*What is needed:* Copy out the items word for word, starting at the line that contains "Where should I click to: Open" and going through the end of the items, with both of those lines included.

*Input for this task:*
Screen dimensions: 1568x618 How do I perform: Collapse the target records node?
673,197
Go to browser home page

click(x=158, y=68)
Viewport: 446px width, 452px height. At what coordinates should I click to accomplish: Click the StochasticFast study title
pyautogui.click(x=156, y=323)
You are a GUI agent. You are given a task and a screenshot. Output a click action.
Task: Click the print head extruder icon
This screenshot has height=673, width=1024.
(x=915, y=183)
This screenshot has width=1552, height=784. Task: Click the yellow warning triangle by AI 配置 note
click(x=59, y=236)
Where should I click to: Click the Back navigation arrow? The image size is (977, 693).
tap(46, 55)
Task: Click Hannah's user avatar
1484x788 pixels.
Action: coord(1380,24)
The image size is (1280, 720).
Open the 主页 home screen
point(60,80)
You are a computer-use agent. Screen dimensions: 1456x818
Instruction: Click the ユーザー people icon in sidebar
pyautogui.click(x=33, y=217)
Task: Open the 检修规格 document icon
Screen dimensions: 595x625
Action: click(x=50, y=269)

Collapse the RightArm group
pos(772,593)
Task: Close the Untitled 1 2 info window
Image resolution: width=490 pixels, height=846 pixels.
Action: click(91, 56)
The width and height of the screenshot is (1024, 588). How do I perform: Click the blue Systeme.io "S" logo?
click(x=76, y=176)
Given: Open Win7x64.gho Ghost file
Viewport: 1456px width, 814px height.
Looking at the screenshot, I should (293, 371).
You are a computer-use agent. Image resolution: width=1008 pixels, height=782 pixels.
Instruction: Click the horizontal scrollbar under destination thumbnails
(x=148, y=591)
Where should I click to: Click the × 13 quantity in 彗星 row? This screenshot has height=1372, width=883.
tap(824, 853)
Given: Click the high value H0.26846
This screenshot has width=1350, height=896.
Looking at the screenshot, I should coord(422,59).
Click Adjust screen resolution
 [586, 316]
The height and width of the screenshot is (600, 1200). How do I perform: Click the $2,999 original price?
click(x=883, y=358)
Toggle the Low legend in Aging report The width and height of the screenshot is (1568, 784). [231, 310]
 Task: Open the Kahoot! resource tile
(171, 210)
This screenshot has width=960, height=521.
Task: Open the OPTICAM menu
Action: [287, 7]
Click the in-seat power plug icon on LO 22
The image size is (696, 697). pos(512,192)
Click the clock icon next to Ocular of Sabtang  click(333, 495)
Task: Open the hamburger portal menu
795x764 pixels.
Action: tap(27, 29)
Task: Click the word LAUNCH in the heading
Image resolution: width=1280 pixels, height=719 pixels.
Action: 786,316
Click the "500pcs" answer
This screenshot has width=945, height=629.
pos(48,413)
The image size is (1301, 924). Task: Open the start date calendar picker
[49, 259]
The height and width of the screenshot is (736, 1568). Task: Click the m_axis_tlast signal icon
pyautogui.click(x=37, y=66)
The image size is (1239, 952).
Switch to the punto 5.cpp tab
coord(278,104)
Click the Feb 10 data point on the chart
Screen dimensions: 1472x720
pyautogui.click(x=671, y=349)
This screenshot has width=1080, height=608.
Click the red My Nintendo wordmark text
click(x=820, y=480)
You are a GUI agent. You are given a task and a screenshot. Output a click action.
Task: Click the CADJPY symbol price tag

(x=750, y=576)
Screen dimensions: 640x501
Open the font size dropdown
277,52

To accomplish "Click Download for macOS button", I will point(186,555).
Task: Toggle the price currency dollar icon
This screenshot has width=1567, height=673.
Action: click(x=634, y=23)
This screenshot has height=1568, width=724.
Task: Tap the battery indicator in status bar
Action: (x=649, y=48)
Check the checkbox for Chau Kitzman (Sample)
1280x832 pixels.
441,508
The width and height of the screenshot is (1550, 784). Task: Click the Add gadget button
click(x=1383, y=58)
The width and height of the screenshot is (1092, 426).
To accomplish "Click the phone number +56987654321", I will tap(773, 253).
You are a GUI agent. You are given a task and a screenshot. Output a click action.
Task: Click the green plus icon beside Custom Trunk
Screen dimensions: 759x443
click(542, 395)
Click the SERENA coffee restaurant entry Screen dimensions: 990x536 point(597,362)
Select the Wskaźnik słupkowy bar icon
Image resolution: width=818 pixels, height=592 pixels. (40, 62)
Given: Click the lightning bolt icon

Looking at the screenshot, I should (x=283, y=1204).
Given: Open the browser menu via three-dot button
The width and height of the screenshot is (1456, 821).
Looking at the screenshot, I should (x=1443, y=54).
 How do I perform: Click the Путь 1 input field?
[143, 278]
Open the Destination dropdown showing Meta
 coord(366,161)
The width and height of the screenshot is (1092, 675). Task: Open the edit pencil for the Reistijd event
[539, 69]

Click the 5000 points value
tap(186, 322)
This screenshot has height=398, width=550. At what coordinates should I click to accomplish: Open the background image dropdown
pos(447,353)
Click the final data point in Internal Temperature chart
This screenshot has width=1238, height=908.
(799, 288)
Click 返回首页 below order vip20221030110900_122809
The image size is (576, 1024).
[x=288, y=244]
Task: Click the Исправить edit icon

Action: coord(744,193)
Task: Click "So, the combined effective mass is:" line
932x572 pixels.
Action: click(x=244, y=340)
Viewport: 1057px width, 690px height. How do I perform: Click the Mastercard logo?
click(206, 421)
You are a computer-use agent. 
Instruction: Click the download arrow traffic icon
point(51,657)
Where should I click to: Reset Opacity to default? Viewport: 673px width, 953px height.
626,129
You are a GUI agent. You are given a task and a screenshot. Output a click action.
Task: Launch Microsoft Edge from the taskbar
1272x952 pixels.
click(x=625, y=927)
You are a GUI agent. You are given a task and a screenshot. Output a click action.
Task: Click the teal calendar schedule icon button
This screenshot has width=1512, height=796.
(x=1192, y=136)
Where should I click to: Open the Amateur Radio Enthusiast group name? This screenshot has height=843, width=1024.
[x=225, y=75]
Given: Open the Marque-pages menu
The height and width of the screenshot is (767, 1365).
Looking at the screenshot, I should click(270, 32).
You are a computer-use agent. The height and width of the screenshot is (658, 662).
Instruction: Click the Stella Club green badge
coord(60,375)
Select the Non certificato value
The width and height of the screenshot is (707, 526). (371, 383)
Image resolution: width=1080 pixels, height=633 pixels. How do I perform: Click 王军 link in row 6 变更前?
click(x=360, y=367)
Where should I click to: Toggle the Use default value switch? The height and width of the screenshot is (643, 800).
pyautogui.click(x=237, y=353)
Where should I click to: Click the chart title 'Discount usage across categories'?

*Problem solution:*
Where should I click to: Open the Amateur Radio Enthusiast group name? This screenshot has height=843, width=1024.
[x=225, y=75]
Given: Open the Marque-pages menu
The height and width of the screenshot is (767, 1365).
Looking at the screenshot, I should click(270, 32).
You are a computer-use agent. The height and width of the screenshot is (658, 662).
Instruction: Click the Stella Club green badge
coord(60,375)
Select the Non certificato value
The width and height of the screenshot is (707, 526). (371, 383)
Image resolution: width=1080 pixels, height=633 pixels. How do I perform: Click 王军 link in row 6 变更前?
click(x=360, y=367)
Where should I click to: Toggle the Use default value switch? The height and width of the screenshot is (643, 800).
pyautogui.click(x=237, y=353)
Where should I click to: Click the chart title 'Discount usage across categories'?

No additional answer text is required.